Tuesday, March 5, 2013









1. FIND GOLDEN TICKET.

2. BEAT OTHER CHILDREN
3. WIN CHOCOLATE FACTORY
4. STOP GETTING CREEPED OUT BY THE OOMPA LOOMPAS.
5. MOVE FAMILY IN. 

6. MAYBE SEE AN OOMPA LOOMPA NAKED.
7. LIVE HAPPILY EVER AFTER 

That of course would be my Charlie Bucket list.

My bucket list is a little different.  

I haven't given it much thought lately. But...you know...there are those times...when you think about all those things you want to do...and whether or not there is going to be time and opportunity to accomplish them.

And...before I go any further...I have to say that this entry has nothing to do with my previous post. Nothing at all. It's just a coincidence that the previous post dealt with my health and now I'm talking about buckets...and lists. 

I can't do much today...I can't even sit at my drafting table...so I'm writing. I'm not sure I'm even saying anything...I just need to do something with my hands...and I don't crochet. I would imagine there are a lot of us out here, writing blogs who can't crochet.

Or write. 
I'm not even sure at this point if I'm a writer or not. 

From Ken Jennings' review of my book MILLIONAIRE BOY: The Adventures of a Game Show Contestant" on his website...where he's selling stuff...because Lord knows 3 million dollars doesn't go far these days:


"...But when he’s not being too jokey, Matzer is a perfectly pleasant, readable writer, good with an anecdote. He’s not overly thoughful, but he’s chatty. He’d be a decent blogger..."

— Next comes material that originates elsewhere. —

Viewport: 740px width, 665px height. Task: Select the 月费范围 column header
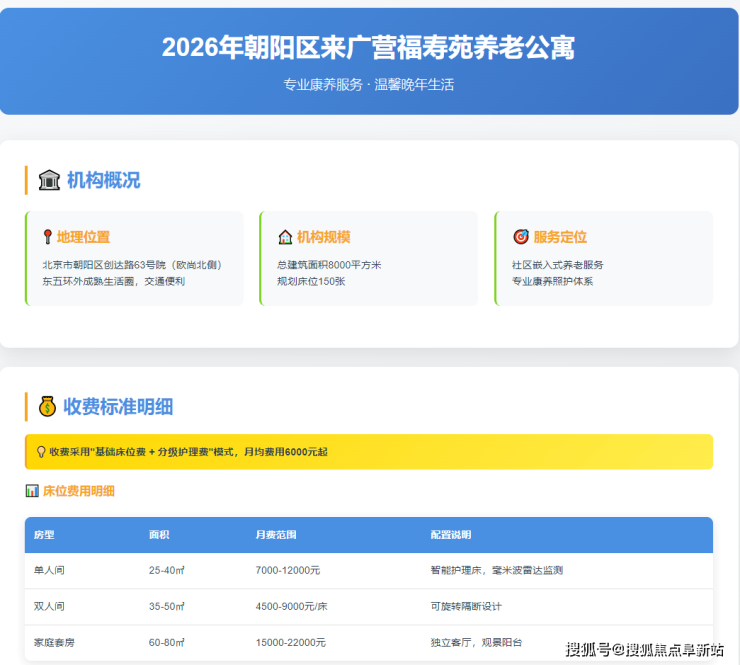click(x=275, y=535)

Well. Gosh. I hope I'm at the least decent
For Ken's sake. 

I am not dying. 
Well...I mean...we're all dying a little each day, but I'm not dying as in there is something so horribly wrong with me that I'll be shaking off my mortal coil any time soon.

I have been thinking of about my BUCKET LIST however. 
So...here...without further ado...it is...

1. GET BUCKET!
womp womp wommmmmmp

okay...okay...okay...

OOPS! THERE I GO AGAIN!
Being all jokey.

MY BUCKET LIST
BY J.e. MATZER 

1.  SEE BILLY JOEL IN CONCERT
2.  GO TO NEW ZEALAND
3.  GO TO AUSTRALIA-SEE AYERS ROCK-SEE THE GREAT BARRIER REEF
4.  GO BACK TO THE GRAND CANYON FOR A WHITE-WATER RAFTING TRIP
5.  LEARN HOW TO RIDE A MOTORCYCLE
6   TAKE A  MOTORCYCLE TRIP THROUGH THE BLUE RIDGE PARKWAY
7.  COMPLETE AND PUBLISH MY CHILDREN'S BOOK
8.  COMPLETE AND PUBLISH MY COLLECTION OF SHORT STORIES

How long is a BUCKET LIST supposed to be?
I mean...how big a bucket are we talking here?
I'm going to shoot for two more. Ten seems about right to me. 

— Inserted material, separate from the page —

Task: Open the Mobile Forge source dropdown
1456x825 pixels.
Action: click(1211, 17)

9      BUILD A TREE FORT WITH MY TWO STEP-SONS.
10.  LIVE HAPPILY EVER AFTER WITH MY GORGEOUS WIFE.

Yep!

You read that right. 

There were no parachute jumps on that list. No zip line trips through The Amazon. No swimming with sharks. No meeting the Queen of England or Prime Minister of Wherever or even The President of The United States. 

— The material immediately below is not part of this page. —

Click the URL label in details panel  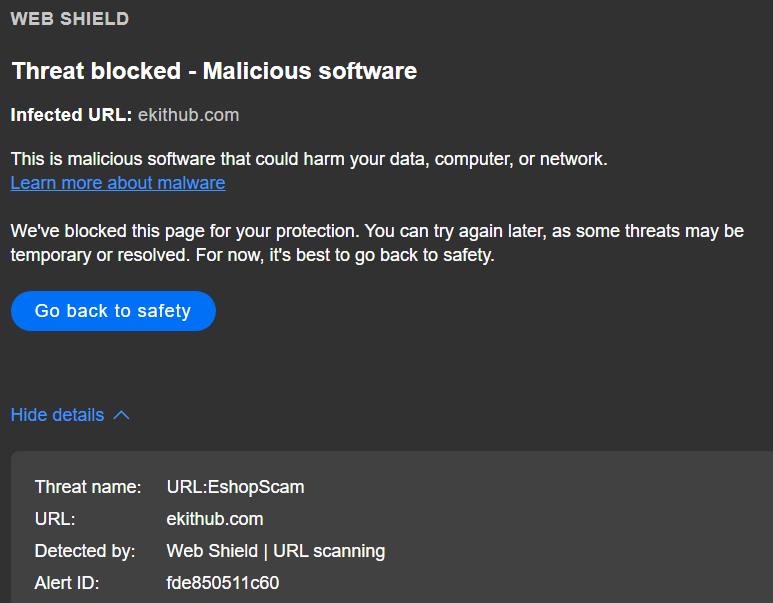55,519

No offense intended. I'm sure they're all wonderful people but so I am and meeting me should be on their lists.

I never saw the sense in jumping out of a perfectly good airplane and I don't think that's what a Bucket List is about...taking on something that scares the shit out of you.  

Parachutes? Sharks? Yeah. I don't think so.

The things listed on your Bucket List should be things you want to do and want to make sure you get done before the mother ship comes back for you.

I don't know. 
Maybe Charlie had it right. Win a contest and a life-time supply of chocolate? As long as I don't have to see one of those orange guy's naked...I'm in.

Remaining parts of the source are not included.